WEST PALM BEACH, Fla. – As elections across the country wrapped up, Florida Gov. Ron DeSantis on Wednesday said he wants to create a statewide office that is dedicated to investigating and prosecuting election crimes in Florida.

DeSantis said the division would have law enforcement officers, investigators and a statewide prosecutor.

“What will happen is if someone’s ballot harvesting, you report it to these people and this is their sole job,” DeSantis said during a speech in West Palm Beach. “There’ll be specialists, they’re going to understand what’s legal, what’s not legal, they’re going to have the ability to investigate any crimes involving the election and I think that’s going to be something that’s very, very important.”

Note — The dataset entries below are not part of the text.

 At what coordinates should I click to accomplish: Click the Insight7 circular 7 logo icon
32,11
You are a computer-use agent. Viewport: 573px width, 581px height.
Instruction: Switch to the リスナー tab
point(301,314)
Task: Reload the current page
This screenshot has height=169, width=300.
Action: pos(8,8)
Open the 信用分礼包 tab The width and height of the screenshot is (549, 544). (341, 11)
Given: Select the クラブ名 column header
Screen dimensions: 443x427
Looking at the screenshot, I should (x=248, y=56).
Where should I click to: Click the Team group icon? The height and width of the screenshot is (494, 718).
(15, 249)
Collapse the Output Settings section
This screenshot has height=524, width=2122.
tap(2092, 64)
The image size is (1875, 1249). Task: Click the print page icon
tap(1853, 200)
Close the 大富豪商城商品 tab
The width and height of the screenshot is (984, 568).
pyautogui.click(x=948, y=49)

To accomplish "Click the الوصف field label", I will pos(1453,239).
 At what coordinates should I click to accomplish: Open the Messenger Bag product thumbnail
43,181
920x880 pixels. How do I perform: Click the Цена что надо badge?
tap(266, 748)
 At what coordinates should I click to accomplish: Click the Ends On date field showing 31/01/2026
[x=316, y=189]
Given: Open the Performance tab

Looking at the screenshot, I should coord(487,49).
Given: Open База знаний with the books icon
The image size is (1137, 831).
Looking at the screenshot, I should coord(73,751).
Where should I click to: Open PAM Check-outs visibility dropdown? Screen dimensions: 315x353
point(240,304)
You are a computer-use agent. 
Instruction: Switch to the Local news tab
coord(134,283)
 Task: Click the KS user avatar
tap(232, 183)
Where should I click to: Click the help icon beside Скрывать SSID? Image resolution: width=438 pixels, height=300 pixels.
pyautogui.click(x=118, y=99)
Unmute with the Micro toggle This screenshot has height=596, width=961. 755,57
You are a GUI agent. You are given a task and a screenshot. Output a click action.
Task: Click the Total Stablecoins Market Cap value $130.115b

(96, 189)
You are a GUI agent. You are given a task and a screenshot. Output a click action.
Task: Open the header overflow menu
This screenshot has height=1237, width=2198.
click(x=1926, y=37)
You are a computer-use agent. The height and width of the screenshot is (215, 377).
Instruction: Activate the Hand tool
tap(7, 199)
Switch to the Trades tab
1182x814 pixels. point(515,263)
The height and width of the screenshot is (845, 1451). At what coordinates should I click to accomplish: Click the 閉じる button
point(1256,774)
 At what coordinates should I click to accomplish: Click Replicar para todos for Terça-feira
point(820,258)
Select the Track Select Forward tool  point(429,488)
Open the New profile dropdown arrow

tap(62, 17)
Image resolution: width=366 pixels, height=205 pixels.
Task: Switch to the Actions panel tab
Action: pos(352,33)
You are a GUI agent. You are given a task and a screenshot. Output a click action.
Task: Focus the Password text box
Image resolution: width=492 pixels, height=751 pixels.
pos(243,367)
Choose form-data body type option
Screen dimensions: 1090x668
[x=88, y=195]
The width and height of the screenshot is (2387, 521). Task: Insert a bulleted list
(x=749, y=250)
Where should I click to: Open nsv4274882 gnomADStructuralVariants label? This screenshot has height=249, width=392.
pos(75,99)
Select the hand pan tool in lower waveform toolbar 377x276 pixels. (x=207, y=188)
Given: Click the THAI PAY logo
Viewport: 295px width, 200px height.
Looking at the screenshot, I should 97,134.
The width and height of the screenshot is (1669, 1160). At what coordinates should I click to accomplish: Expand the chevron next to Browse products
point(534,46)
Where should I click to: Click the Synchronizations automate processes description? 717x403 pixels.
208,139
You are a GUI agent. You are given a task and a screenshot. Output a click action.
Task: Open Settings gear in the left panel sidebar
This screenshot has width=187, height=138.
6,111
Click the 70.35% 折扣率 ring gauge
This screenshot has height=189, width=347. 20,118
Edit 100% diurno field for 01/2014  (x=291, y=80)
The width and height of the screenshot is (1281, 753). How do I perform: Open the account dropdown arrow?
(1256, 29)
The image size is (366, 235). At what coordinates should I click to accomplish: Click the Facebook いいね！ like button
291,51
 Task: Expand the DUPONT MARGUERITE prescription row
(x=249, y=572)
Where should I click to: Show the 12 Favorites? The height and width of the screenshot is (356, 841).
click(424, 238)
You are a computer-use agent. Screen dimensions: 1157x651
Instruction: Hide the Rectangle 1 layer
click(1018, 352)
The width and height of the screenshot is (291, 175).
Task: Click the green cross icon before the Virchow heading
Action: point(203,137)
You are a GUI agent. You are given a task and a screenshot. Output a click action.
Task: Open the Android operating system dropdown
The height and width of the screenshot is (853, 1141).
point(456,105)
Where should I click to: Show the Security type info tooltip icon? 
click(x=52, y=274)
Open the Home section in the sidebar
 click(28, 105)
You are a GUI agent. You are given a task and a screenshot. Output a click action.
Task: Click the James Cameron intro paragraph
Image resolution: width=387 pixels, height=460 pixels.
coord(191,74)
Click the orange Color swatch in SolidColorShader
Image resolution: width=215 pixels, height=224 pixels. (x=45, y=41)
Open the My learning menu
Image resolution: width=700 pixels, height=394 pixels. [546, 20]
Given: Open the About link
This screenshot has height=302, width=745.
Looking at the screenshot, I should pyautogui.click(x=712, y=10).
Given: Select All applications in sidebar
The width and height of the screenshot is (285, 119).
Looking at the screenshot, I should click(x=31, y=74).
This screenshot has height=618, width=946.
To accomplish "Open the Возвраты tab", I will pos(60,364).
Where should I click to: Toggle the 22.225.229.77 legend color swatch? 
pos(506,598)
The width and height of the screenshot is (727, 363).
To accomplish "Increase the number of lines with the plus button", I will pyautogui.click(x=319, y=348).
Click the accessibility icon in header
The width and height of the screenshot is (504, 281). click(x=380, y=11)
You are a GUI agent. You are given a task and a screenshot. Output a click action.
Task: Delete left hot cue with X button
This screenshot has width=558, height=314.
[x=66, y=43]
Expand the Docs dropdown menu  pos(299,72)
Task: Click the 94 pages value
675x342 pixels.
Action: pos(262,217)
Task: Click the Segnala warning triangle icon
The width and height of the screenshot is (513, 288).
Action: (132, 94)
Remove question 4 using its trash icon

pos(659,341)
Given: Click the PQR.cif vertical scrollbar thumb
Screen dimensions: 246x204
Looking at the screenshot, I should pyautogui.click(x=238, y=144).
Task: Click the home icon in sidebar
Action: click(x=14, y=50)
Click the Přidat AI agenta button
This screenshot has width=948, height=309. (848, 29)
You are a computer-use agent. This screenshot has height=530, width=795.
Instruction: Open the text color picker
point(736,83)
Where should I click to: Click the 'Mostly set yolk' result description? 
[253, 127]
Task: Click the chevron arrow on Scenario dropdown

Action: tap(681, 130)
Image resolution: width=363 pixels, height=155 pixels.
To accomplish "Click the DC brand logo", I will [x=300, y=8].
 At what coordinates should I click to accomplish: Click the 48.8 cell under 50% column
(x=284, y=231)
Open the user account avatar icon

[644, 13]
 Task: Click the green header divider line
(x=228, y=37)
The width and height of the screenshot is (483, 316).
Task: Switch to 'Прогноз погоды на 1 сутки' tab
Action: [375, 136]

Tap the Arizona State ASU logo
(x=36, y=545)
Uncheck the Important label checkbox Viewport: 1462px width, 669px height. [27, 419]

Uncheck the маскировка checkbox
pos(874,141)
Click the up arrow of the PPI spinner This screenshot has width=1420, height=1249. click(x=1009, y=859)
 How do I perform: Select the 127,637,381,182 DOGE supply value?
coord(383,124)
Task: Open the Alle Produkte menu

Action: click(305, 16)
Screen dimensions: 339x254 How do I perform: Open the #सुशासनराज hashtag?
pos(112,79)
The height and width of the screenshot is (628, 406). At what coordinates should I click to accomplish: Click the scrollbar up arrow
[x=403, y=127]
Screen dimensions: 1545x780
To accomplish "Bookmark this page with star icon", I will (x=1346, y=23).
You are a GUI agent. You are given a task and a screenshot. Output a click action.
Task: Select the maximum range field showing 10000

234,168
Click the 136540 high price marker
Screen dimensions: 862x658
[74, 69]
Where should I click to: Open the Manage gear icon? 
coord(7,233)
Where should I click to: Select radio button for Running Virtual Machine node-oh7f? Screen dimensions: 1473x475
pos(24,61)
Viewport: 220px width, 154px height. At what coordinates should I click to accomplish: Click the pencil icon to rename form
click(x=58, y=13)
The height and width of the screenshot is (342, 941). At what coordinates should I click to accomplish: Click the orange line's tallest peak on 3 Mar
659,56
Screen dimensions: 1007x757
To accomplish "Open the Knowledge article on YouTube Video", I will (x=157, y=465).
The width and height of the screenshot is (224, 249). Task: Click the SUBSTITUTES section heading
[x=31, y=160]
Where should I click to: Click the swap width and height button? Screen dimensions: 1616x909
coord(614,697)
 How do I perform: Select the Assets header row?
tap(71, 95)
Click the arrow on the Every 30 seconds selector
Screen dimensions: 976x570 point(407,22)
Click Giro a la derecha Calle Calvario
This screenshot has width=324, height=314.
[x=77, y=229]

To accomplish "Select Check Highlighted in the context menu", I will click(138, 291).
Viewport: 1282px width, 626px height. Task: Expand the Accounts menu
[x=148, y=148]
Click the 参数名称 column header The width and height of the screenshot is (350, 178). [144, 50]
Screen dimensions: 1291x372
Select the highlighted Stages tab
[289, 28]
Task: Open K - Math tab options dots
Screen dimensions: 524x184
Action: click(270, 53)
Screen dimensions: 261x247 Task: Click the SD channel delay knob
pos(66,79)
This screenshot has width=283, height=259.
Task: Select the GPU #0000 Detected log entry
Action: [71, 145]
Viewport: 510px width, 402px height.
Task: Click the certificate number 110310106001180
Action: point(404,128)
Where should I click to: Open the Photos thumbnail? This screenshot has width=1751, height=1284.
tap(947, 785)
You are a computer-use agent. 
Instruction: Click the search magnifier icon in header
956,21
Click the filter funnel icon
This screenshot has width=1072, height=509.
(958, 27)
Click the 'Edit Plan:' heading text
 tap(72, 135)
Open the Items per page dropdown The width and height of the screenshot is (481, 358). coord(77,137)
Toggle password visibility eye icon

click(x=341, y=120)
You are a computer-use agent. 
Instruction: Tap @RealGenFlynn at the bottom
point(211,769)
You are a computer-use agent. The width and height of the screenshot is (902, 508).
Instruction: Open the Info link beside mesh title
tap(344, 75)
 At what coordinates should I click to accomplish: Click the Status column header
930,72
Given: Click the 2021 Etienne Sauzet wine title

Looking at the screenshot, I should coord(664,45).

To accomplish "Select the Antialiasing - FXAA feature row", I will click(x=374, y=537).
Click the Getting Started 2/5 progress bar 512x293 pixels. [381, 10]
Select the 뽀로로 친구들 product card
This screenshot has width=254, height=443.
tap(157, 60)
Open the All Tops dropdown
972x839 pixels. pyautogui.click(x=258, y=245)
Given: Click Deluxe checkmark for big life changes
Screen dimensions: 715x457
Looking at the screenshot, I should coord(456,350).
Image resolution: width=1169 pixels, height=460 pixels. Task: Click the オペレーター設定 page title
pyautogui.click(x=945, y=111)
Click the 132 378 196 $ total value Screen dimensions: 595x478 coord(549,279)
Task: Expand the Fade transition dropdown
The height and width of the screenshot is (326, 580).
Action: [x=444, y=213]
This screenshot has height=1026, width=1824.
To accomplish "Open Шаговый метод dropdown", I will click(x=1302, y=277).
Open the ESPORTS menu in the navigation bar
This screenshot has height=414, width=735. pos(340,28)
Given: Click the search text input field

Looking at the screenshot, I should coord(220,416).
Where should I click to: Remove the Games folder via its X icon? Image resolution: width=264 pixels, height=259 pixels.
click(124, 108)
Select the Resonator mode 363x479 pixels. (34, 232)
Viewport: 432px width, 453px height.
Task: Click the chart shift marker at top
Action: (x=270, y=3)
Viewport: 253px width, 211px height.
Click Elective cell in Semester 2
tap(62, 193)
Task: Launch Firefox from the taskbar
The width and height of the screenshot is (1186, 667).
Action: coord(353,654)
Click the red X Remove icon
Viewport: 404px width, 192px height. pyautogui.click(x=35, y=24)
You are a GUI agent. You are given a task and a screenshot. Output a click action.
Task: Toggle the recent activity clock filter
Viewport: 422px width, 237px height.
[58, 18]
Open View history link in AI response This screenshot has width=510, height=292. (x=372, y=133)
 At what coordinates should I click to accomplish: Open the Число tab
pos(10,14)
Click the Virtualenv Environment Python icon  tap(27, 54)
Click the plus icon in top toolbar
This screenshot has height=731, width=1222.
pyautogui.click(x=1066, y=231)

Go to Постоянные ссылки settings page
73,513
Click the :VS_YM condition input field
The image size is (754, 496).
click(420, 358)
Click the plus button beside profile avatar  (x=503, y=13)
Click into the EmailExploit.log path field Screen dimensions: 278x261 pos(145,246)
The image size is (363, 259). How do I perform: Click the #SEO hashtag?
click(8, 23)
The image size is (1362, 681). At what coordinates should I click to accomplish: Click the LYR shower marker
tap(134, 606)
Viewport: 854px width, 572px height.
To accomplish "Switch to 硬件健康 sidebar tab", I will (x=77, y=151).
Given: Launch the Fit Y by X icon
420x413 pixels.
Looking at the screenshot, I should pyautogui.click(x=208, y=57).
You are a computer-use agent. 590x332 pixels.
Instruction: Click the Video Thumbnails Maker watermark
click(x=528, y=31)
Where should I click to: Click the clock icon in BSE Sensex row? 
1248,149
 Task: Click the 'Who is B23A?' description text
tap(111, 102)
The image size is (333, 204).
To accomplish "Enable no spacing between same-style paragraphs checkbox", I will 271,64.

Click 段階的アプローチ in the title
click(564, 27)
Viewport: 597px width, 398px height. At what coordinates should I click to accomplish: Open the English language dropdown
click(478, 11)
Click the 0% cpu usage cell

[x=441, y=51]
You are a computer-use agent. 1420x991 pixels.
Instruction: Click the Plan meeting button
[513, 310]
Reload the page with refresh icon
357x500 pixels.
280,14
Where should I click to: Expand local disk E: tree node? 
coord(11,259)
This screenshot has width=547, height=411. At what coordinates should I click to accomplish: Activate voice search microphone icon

DeSantis said he also wants to increase penalties for ballot harvesting — when a third party gathers and submits completed absentee or mail-in voter ballots — from a misdemeanor to a third-degree felony.

He also wants to require timelines for supervisors of elections to clean the voter rolls of ineligible voters and “prohibit unsecure, haphazard drop box locations in Florida.”

DeSantis said the “election integrity reform” proposals will be addressed in the next legislative session that begins in January.

RELATED: Florida’s elections supervisors say democracy ‘under threat’

Despite calling the 2020 election “the most transparent and efficient election anywhere in the country,” DeSantis has sought to tighten voting laws this year, a move critics call politically motivated.

In May, DeSantis signed Senate Bill 90, which makes it harder for Floridians to cast a ballot by mail and adds restrictions to drop boxes and where voters can drop off completed ballots. It also prohibits unattended ballot drop boxes and prohibits the possession of more than two mail ballots by a single person.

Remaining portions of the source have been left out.